## What is needed
From the line containing "This screenshot has height=588, width=650." through the last line below, copy every line exactly, leaving out the pictures.

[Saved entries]
........

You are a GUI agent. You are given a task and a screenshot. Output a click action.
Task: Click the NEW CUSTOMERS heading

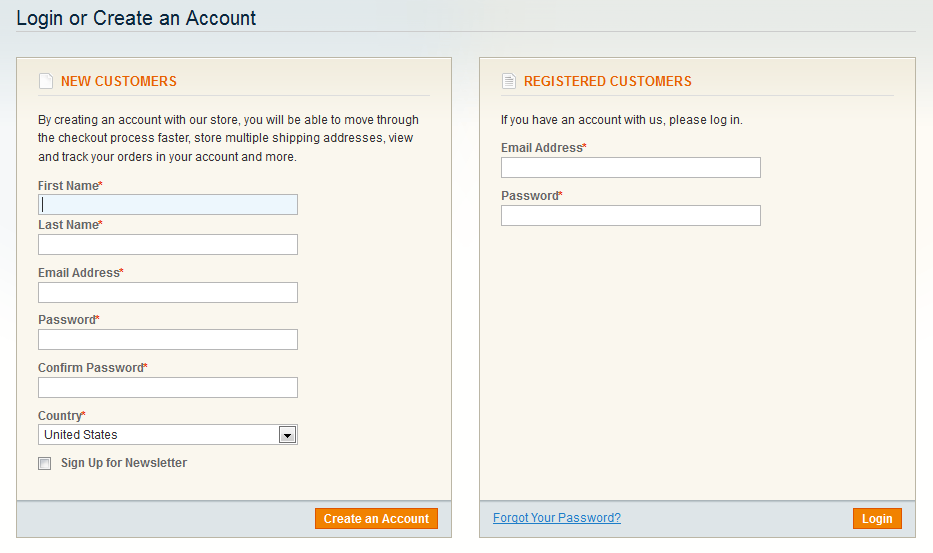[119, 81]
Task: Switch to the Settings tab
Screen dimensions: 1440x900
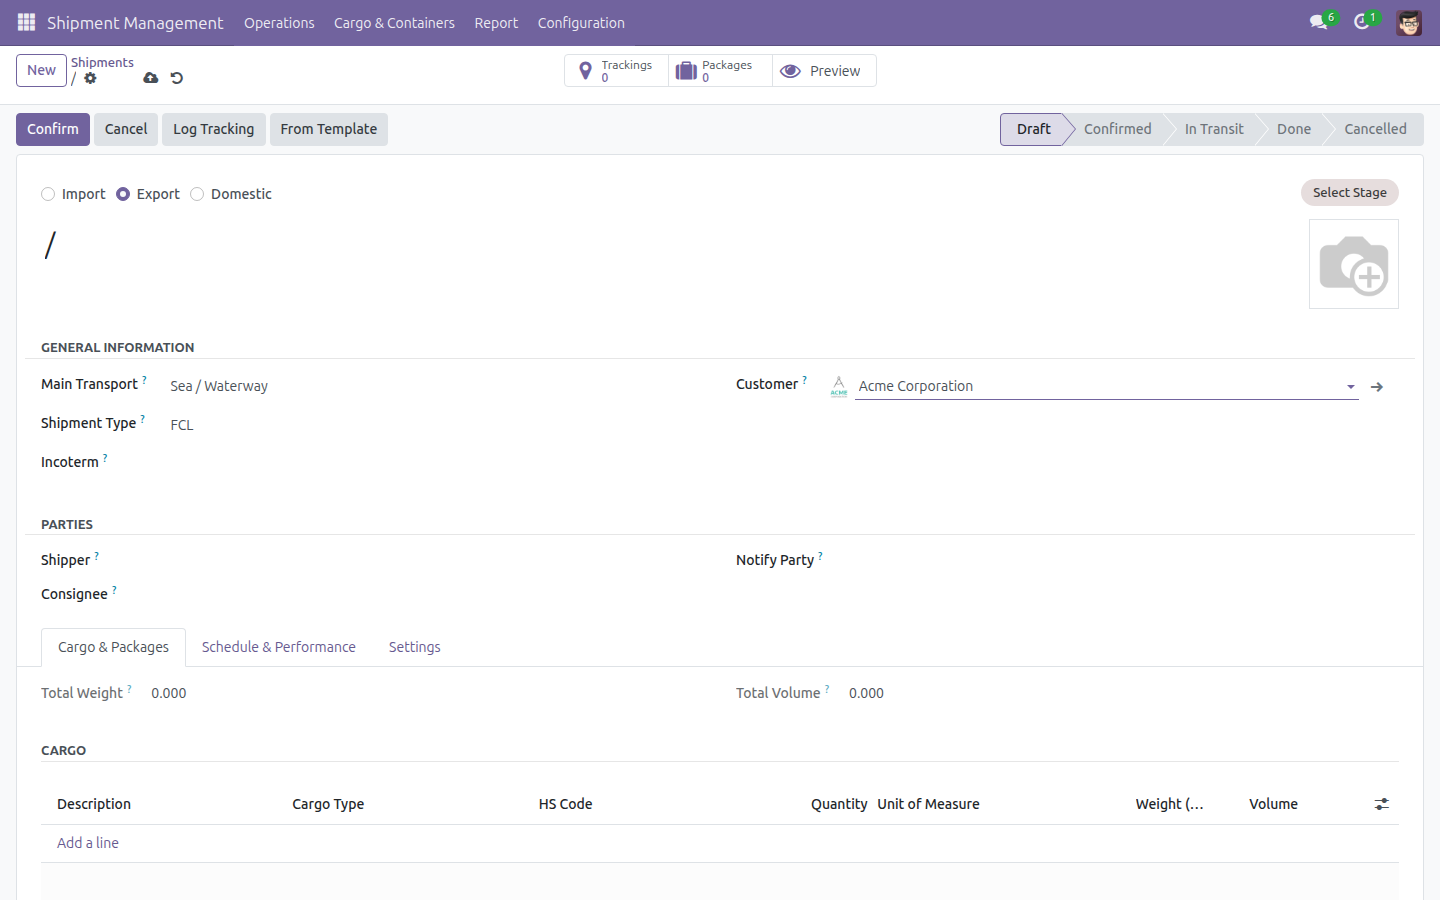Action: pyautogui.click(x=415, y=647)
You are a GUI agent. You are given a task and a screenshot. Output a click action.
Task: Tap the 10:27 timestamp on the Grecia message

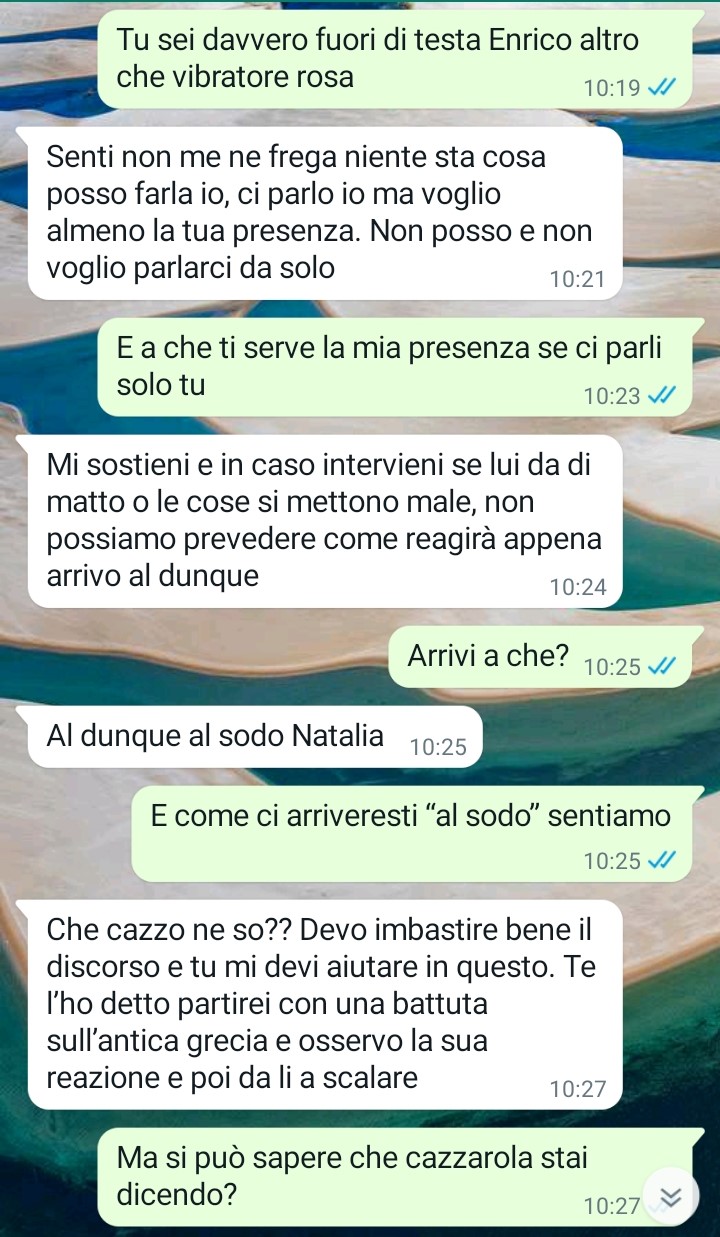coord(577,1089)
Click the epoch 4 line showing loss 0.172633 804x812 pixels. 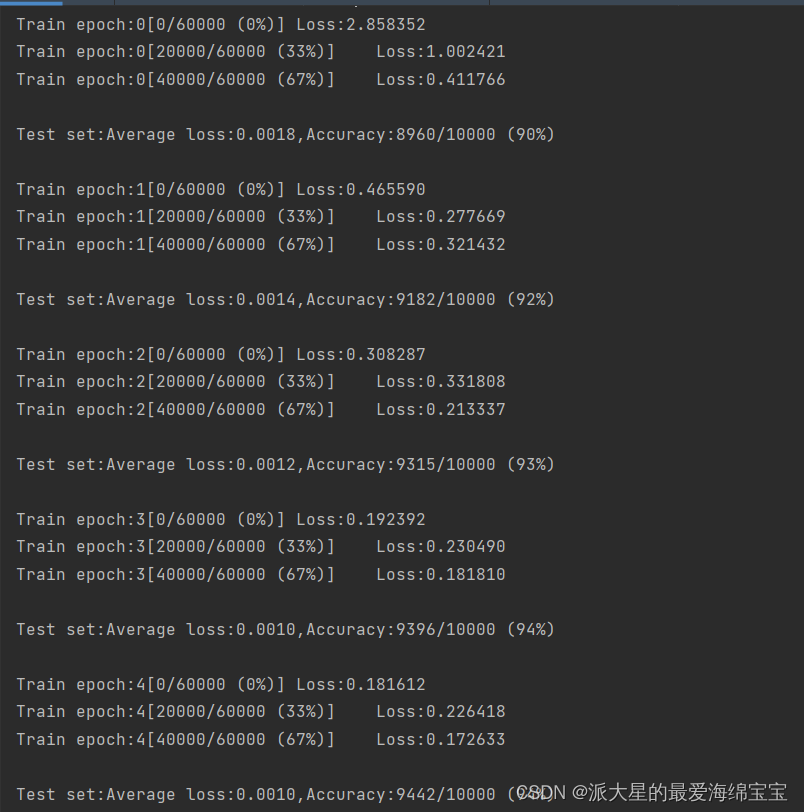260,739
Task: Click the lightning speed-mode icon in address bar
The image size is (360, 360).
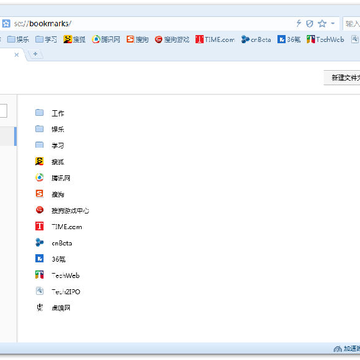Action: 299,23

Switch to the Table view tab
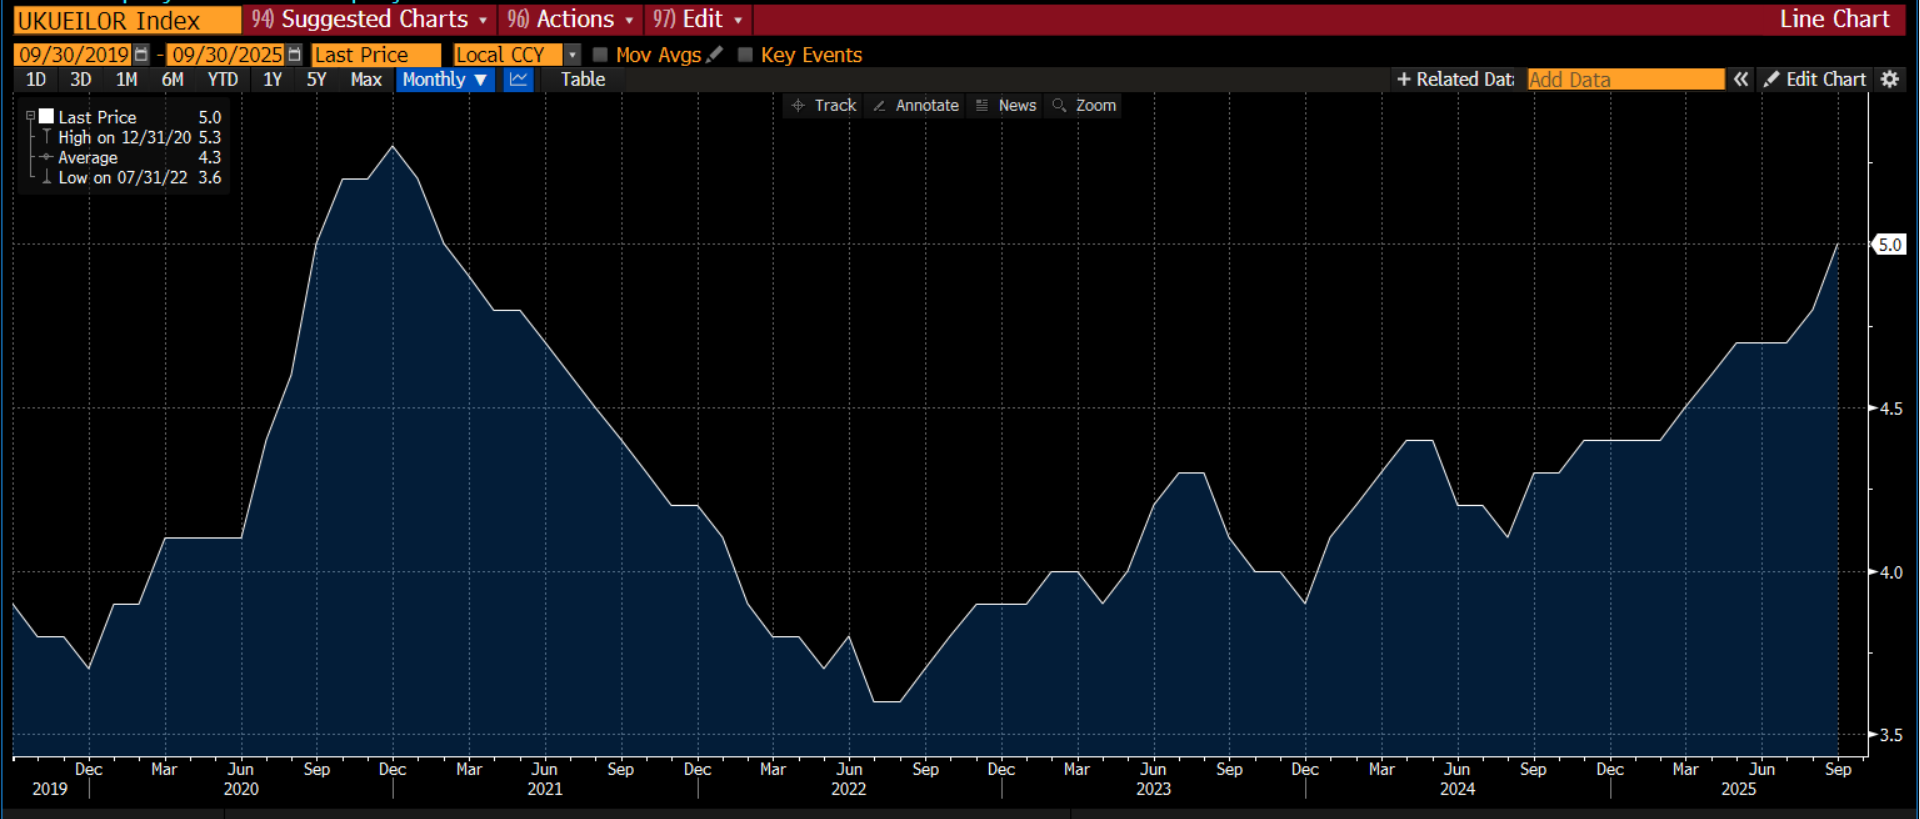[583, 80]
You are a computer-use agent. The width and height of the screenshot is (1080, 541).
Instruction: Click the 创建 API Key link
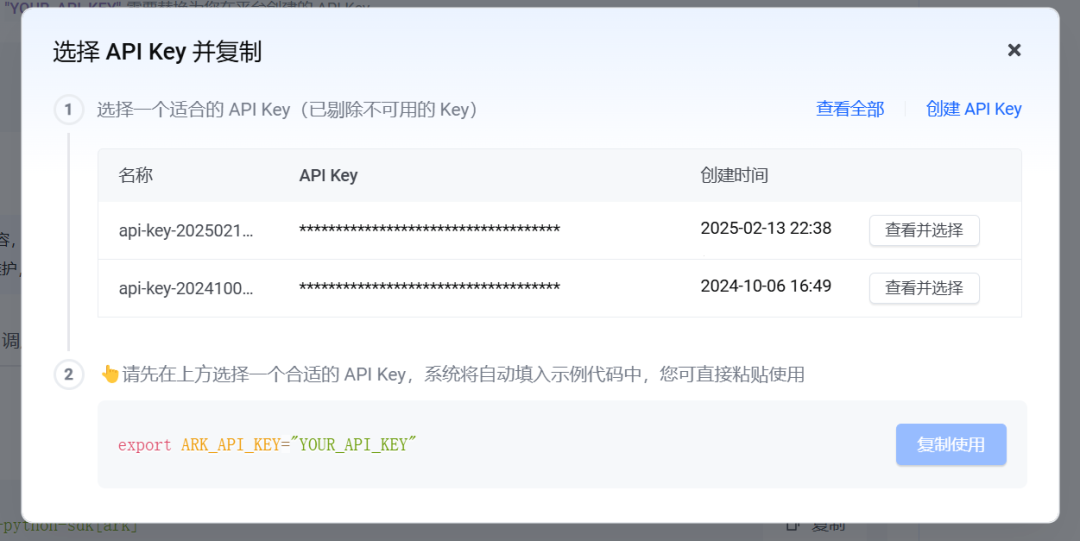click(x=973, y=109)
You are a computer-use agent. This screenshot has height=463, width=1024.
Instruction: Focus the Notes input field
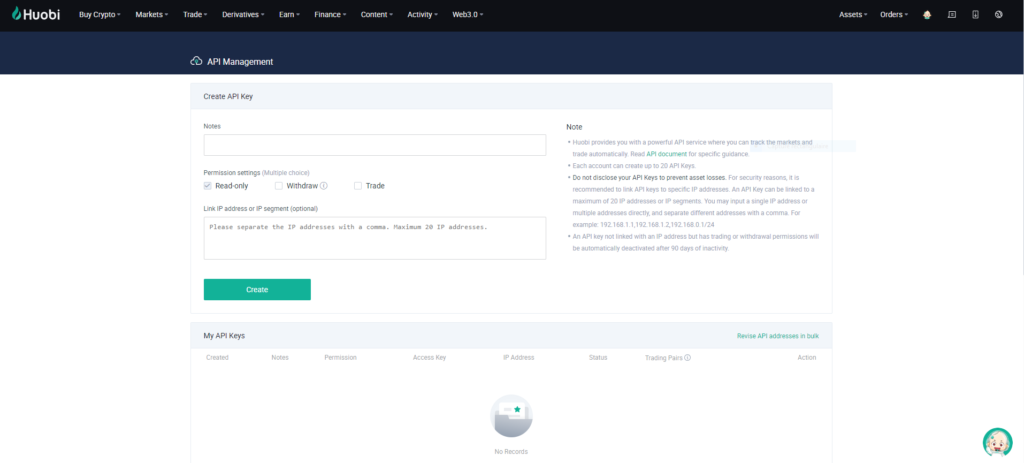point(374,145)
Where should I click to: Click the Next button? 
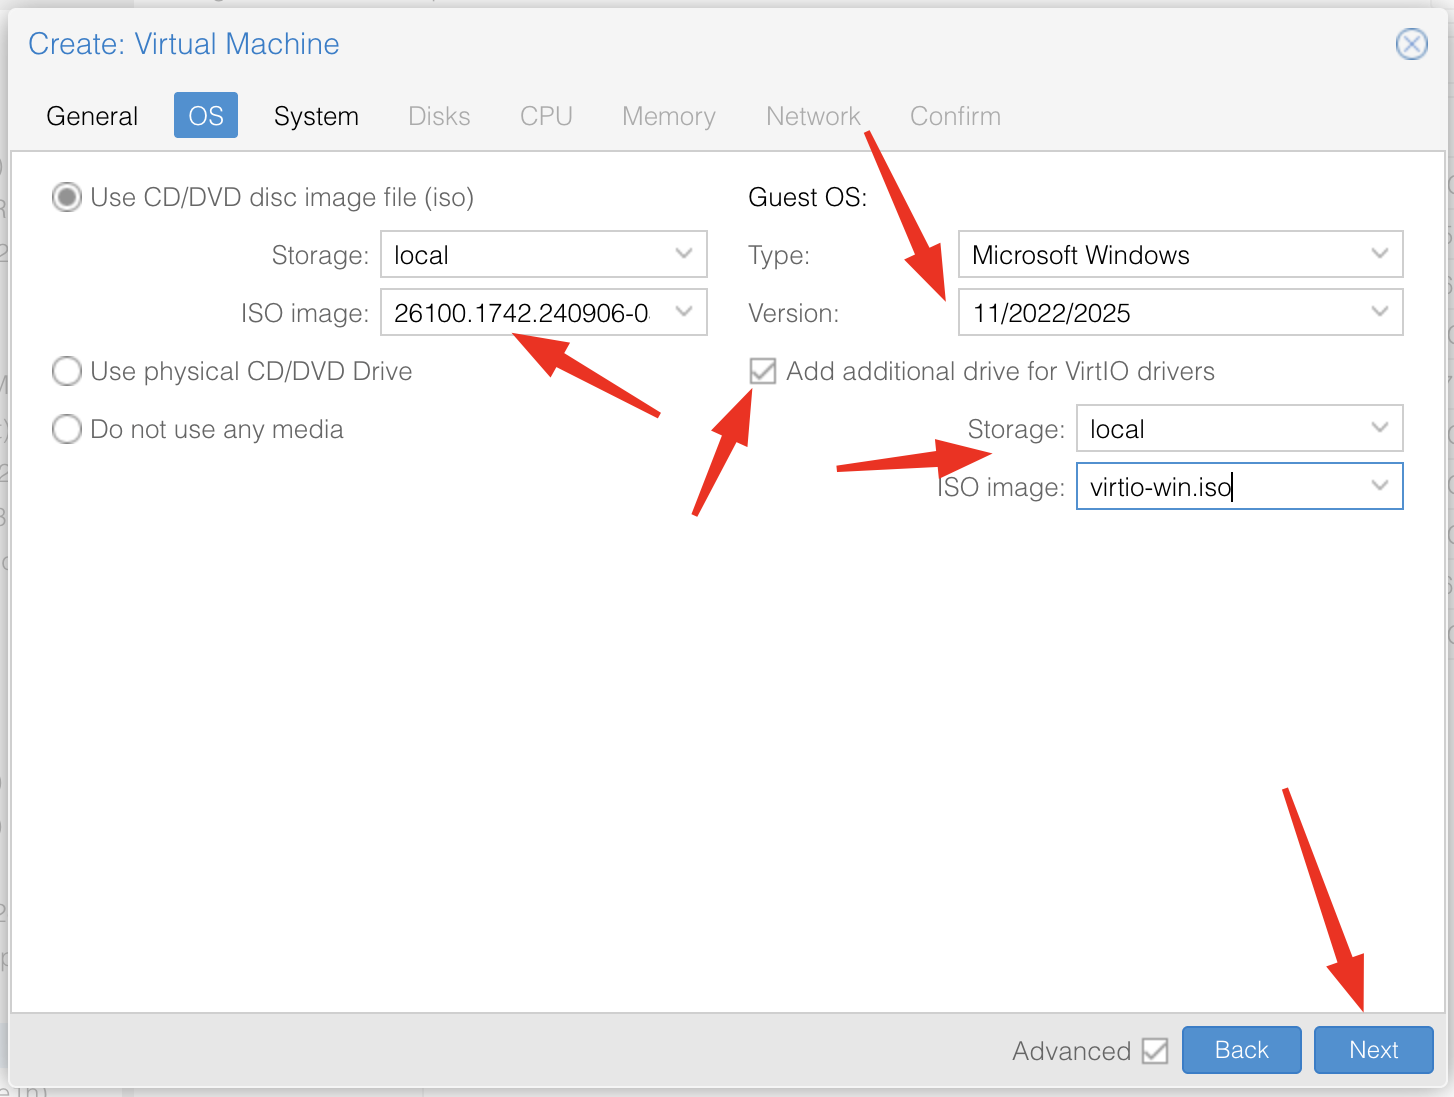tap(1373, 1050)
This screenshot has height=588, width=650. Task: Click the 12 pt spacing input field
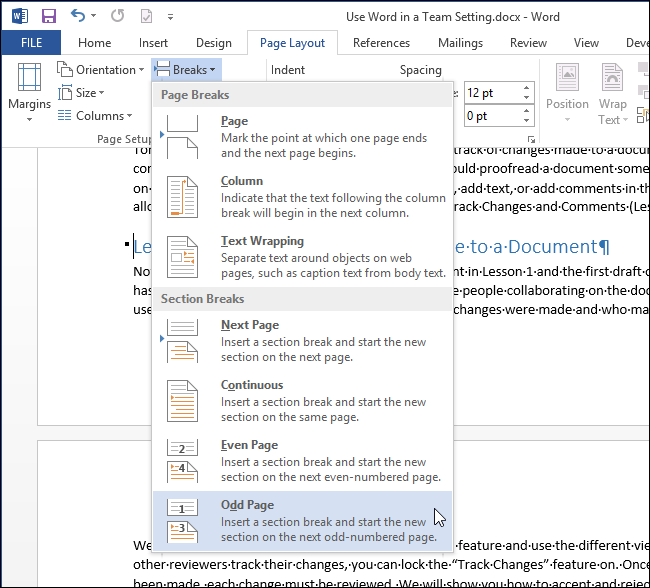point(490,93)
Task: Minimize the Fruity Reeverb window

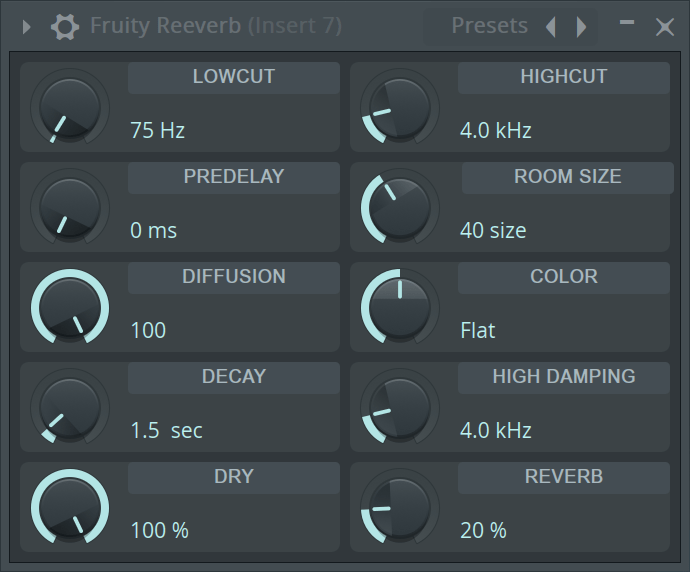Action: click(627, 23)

........

## Solved problem
This screenshot has height=588, width=650. Task: Click the 12 pt spacing input field
point(490,93)
Task: Minimize the Fruity Reeverb window

Action: click(627, 23)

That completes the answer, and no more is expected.